_BRIEF A:_ Edit the newsletter introduction from "Welcome to the" up to and including "at schools immediately.", replacing "Eastern Cape" with "Western Cape".
_BRIEF B:_ List each protest or strike that the newsletter introduction says took place in March.

— begin EXCERPTED PASSAGE —

Welcome to the second edition of You(th) for You(th) for 2023!

March was Human Rights Month and, gosh, what a month it was.

It started with the Department of Basic Education (DBE) once again missing a deadline on the eradication of pit toilets at all schools in South Africa. And, not a week later, little Langalam Viki was found dead in a pit toilet at her school in the Eastern Cape.

Yes, an investigation is ongoing but we believe that the pit toilet should not have been there in the first place. So, we will not stop calling on the government to eradicate all pit toilets at schools immediately.

March was also a month of protests with the student protest at Wits University followed by the strike by the National Education, Health and Allied Workers’ Union (NEHAWU), and then the EFF’s National Shutdown.

The right to peaceful protest is enshrined in South Africa’s Constitution and must be protected. And that brings us to the theme of this month’s You(th) for You(th) – Protect the Protest!

Amnesty International South Africa will always call for restraint from all parties, in particular the use of excessive force, such as rubber bullets or tear gas. Check out Amnesty International’s call for a Torture-Free Trade Treaty further down in this issue and tell us what you think.

Everyone has the right to life, and we believe the government isn’t doing enough to protect this right – no-one is safe in South Africa. So, don’t miss out on our Executive Director’s powerful op-ed about this.

We also published our annual report 2022/23 on The State of the World’s Human Rights, and one of its findings is that the right to life and security of the person is still violated daily in South Africa, 29 years after the fall of the apartheid regime.

Orange Farm’s Digital Disruptors have been hard at work once again, fighting for the Right to Life of women and girls. Their impactful installation at a Gender-Based Violence (GBV) hotspot in the township is one of this issue’s highlights.

Read about South Africa at the UN and check out the (free!) online courses you can take to learn more about protecting the protest, standing up to GBVF and the laws that the police are supposed to follow.

We hope you enjoy this edition of You(th) for You(th)!

If you have ideas of what you would like to read about, please send us an email with your suggestions to

Matla! Ke a rona (the power is ours!)

#Protect The Protest!

Protests kicked off in March with students at Wits University protesting against historic debt preventing some students from registering, the National Student Financial Aid Scheme (NSFAS) residence cap of R45,000, and rules on registering with the Hardship Fund, among other things.

— end EXCERPTED PASSAGE —
— begin DATASET EXCERPTS —

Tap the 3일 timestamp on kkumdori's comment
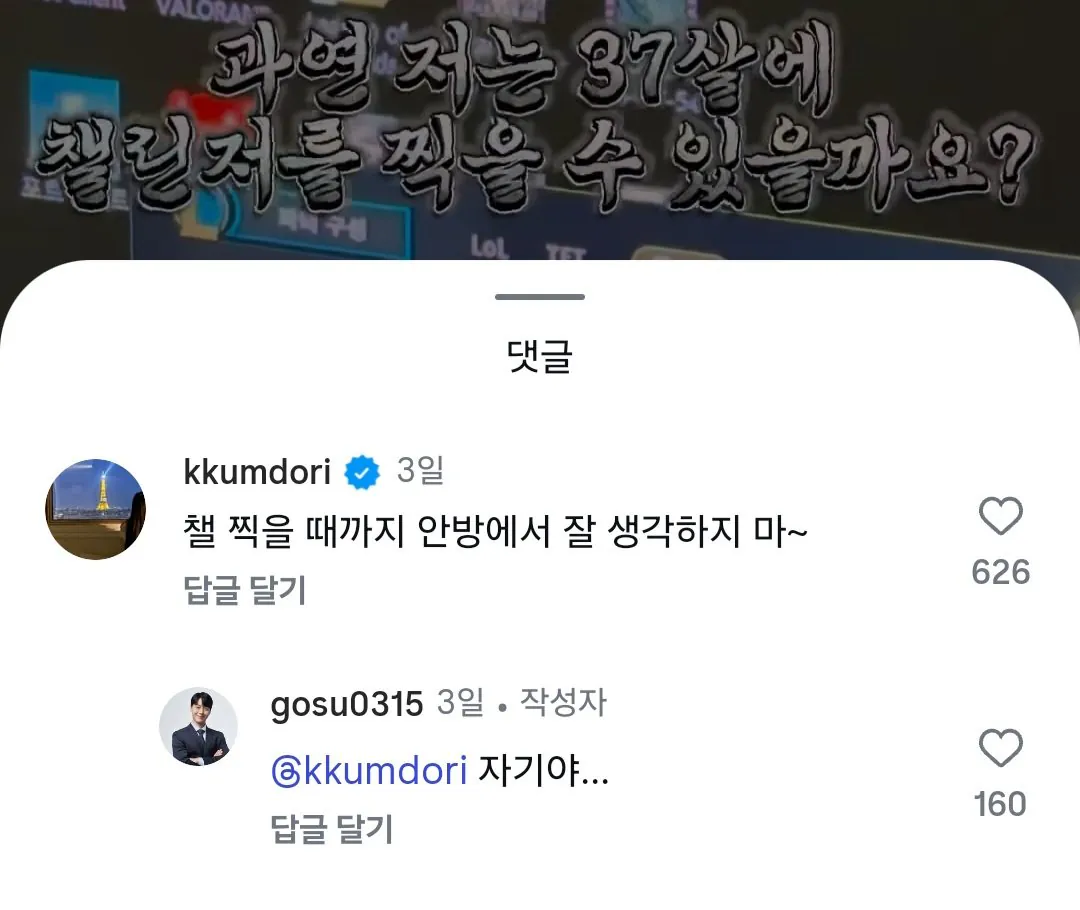 pos(419,471)
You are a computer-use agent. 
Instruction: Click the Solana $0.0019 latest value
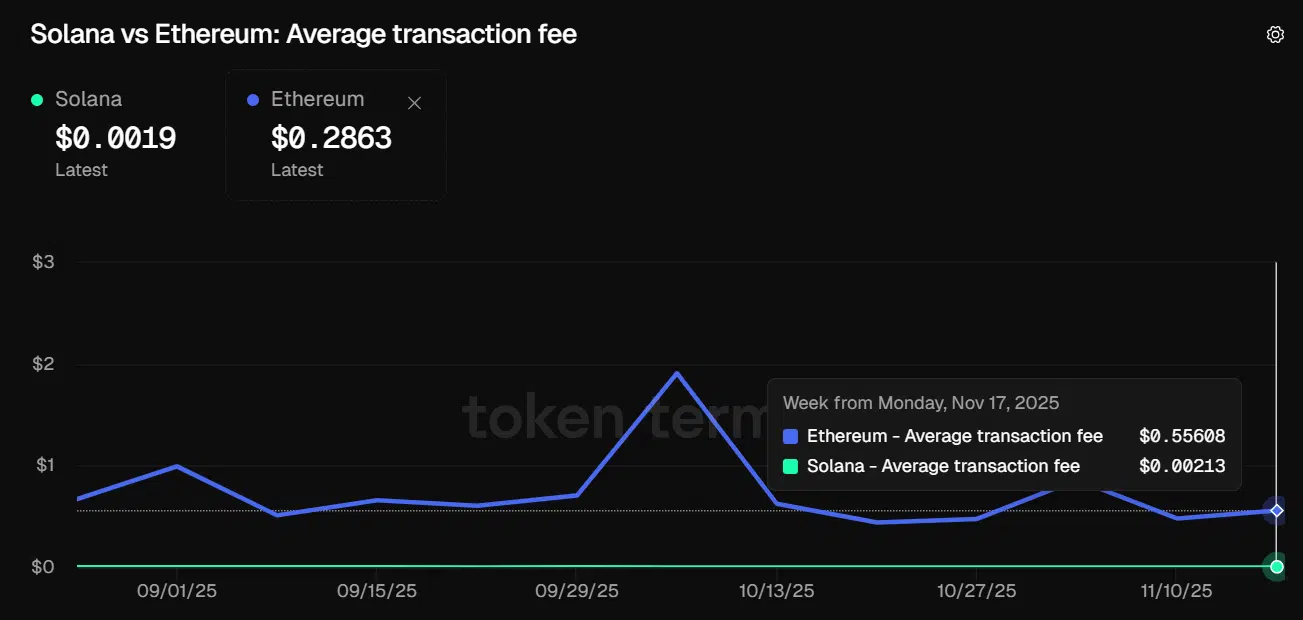[x=116, y=138]
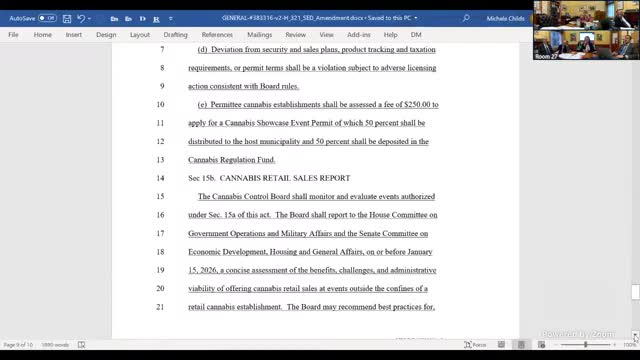Switch to Web Layout view icon
The image size is (640, 360).
coord(542,345)
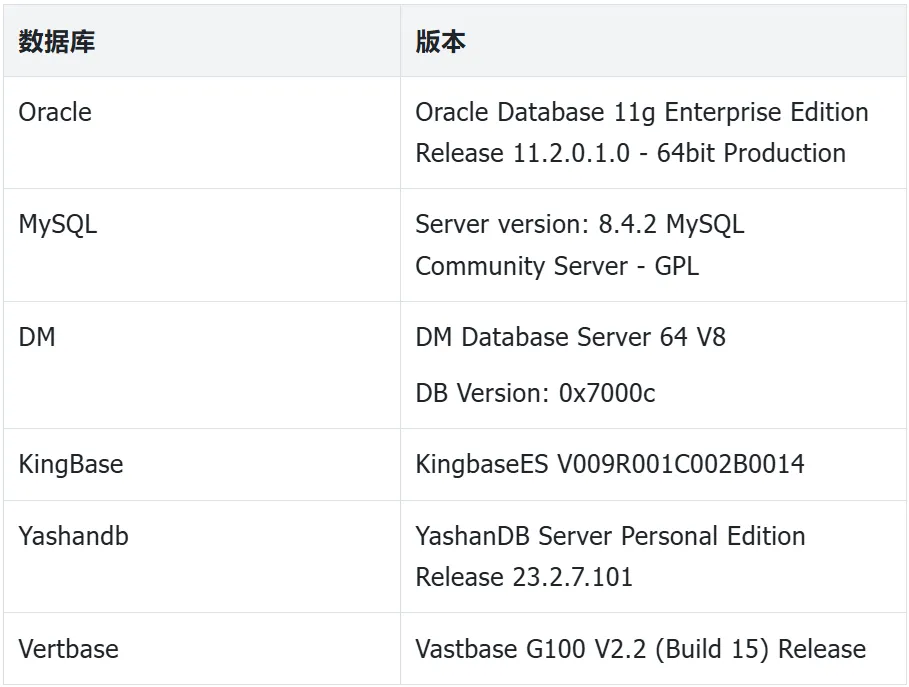
Task: Click the 版本 column header
Action: coord(441,42)
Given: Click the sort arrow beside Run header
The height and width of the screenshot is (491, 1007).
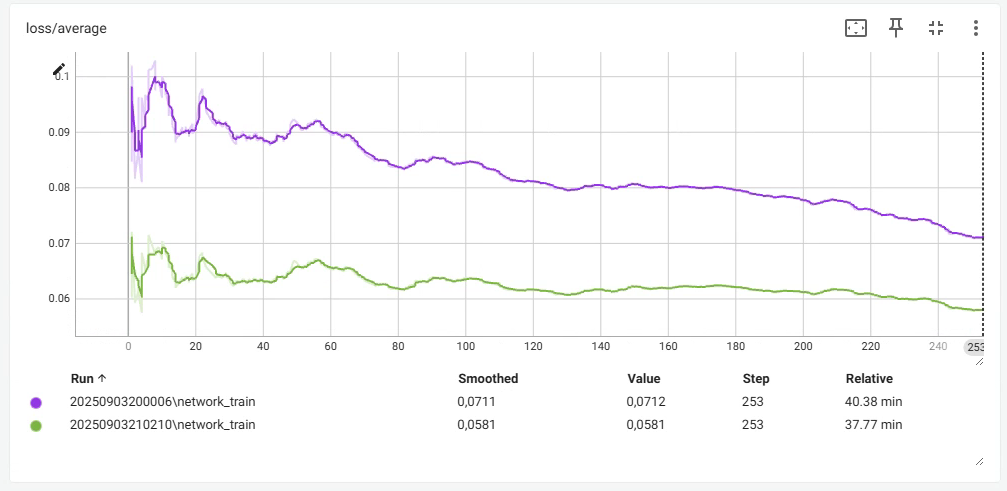Looking at the screenshot, I should 103,379.
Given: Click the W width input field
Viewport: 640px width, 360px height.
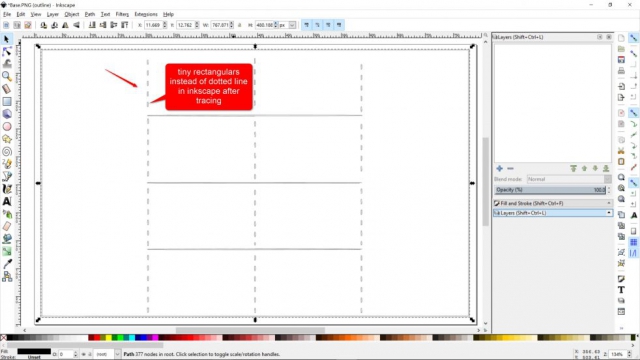Looking at the screenshot, I should click(220, 25).
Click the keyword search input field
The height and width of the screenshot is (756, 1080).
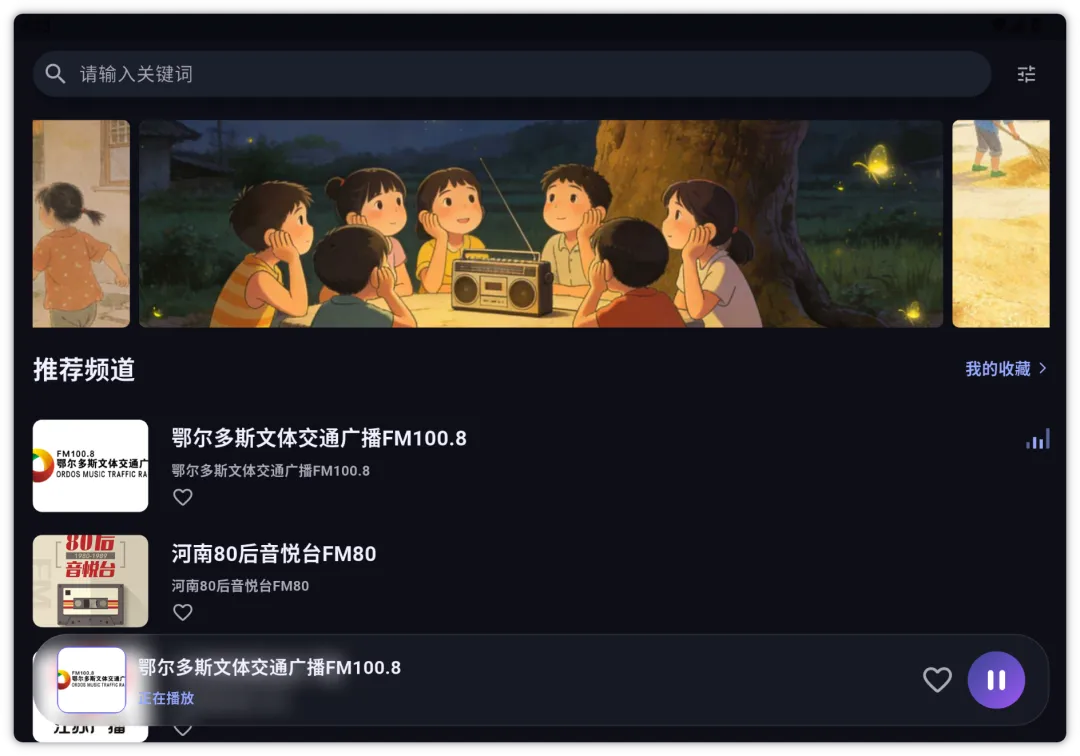pos(512,74)
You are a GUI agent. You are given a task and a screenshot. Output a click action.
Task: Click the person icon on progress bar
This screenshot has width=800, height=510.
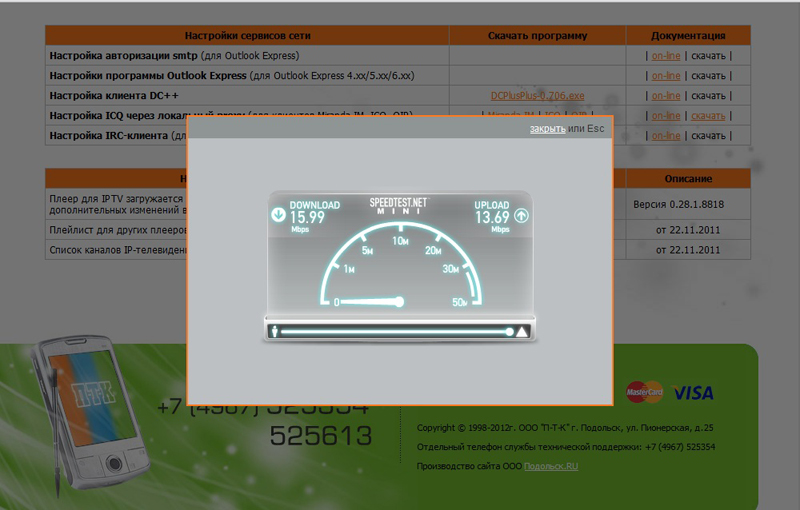(x=271, y=331)
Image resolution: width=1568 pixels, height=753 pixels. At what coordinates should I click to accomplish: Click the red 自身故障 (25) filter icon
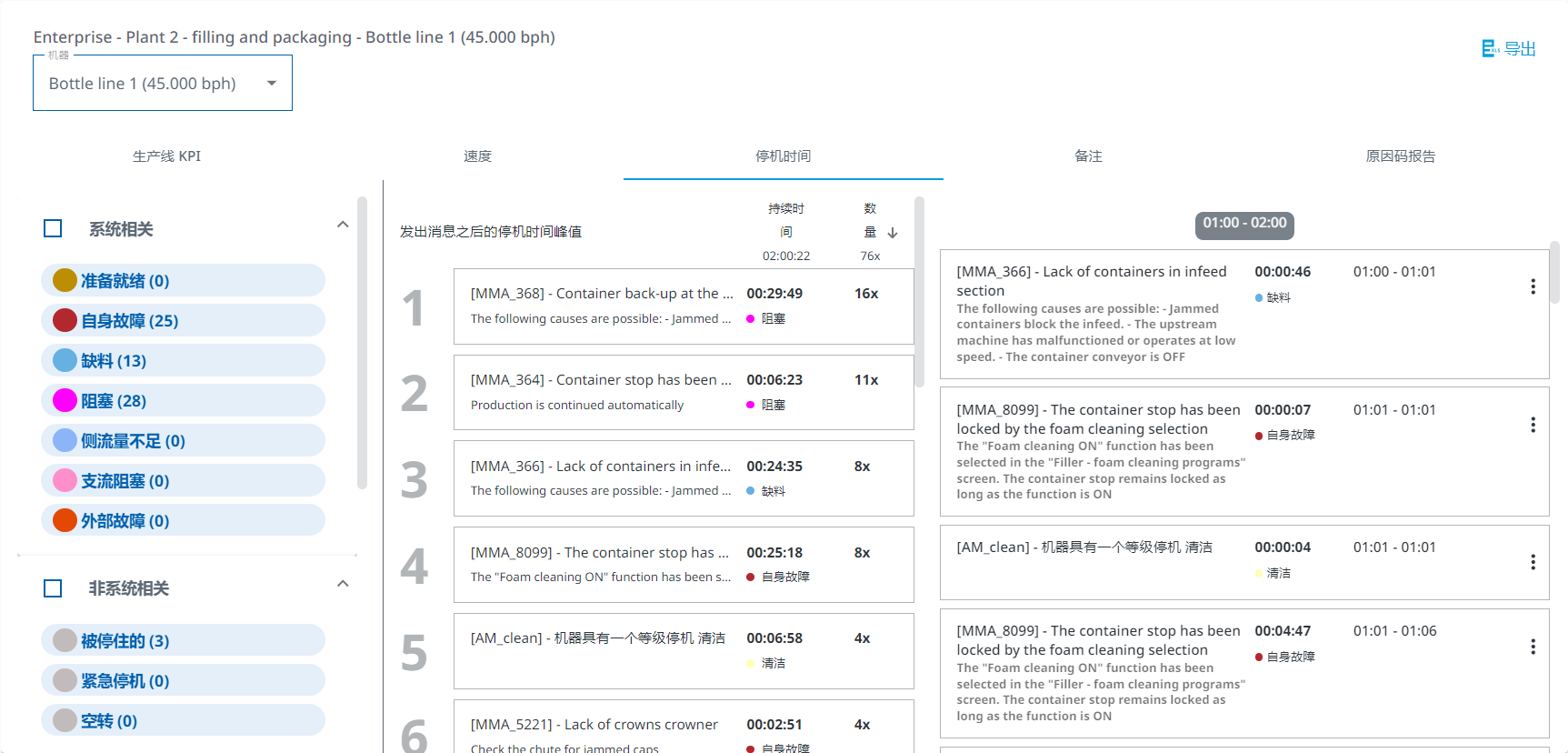(x=65, y=320)
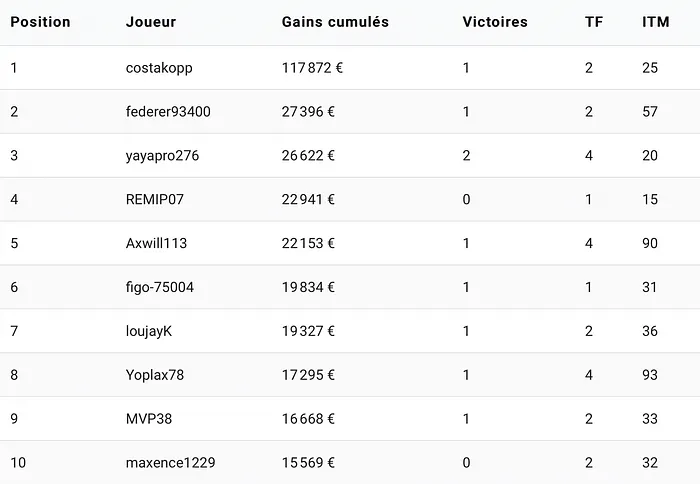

— end DATASET EXCERPTS —

_WRITTEN REPLY A:_
Welcome to the second edition of You(th) for You(th) for 2023!

March was Human Rights Month and, gosh, what a month it was.

It started with the Department of Basic Education (DBE) once again missing a deadline on the eradication of pit toilets at all schools in South Africa. And, not a week later, little Langalam Viki was found dead in a pit toilet at her school in the Western Cape.

Yes, an investigation is ongoing but we believe that the pit toilet should not have been there in the first place. So, we will not stop calling on the government to eradicate all pit toilets at schools immediately.

_WRITTEN REPLY B:_
- The student protest at Wits University
- The strike by the National Education, Health and Allied Workers' Union (NEHAWU)
- The EFF's National Shutdown